[Opening LISTED RECORDS section]
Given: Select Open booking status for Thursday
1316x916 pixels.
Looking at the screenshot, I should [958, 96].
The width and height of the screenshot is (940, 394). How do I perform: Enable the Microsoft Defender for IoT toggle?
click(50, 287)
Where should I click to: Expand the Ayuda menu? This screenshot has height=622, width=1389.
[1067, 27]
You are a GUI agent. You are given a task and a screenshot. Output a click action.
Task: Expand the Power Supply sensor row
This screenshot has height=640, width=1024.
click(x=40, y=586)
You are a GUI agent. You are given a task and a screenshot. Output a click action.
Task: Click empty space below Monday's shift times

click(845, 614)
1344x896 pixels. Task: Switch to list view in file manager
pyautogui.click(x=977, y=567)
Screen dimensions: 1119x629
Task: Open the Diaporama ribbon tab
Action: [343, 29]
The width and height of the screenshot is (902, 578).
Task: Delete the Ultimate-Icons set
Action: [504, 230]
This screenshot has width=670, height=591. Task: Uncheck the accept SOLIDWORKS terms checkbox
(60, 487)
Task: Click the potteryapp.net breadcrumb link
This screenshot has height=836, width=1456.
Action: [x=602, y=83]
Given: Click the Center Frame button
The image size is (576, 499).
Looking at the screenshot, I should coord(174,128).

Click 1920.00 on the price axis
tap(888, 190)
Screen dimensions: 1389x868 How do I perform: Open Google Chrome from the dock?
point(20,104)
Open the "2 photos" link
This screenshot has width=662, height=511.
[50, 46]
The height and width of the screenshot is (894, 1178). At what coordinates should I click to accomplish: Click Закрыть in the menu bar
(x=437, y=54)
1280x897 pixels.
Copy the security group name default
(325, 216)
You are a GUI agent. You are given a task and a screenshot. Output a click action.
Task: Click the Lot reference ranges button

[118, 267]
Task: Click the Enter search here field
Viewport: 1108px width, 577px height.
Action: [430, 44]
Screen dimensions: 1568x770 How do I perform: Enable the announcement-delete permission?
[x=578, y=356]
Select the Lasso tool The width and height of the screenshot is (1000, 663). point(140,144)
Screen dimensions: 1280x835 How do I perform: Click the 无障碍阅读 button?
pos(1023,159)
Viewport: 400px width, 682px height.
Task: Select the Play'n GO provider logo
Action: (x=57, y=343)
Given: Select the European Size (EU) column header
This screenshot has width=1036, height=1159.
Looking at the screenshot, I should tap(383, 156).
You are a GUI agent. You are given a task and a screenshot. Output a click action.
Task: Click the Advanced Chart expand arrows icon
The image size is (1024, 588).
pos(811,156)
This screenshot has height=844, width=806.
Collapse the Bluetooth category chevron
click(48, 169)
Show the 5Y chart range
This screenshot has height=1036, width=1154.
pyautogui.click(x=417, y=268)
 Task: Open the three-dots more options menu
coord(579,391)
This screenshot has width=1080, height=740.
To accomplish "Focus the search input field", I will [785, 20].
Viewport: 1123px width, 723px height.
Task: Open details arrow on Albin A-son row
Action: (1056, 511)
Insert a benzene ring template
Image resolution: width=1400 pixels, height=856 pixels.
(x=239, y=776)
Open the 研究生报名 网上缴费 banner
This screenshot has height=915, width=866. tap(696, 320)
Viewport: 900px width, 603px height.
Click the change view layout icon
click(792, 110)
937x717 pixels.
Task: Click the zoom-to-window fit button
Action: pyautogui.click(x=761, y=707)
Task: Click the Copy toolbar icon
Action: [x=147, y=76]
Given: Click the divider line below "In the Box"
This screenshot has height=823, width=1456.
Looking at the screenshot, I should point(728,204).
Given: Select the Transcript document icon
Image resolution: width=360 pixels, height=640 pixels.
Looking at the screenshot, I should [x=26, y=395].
[Closing LISTED RECORDS section]
> [TASK OBJECTIVE] Your answer must be an exact transcription of the lines from the one containing "Given: Click the divider" through the last line of the records above, and nothing else.

> [SOLUTION BELOW]
Given: Click the divider line below "In the Box"
This screenshot has height=823, width=1456.
Looking at the screenshot, I should point(728,204).
Given: Select the Transcript document icon
Image resolution: width=360 pixels, height=640 pixels.
Looking at the screenshot, I should [x=26, y=395].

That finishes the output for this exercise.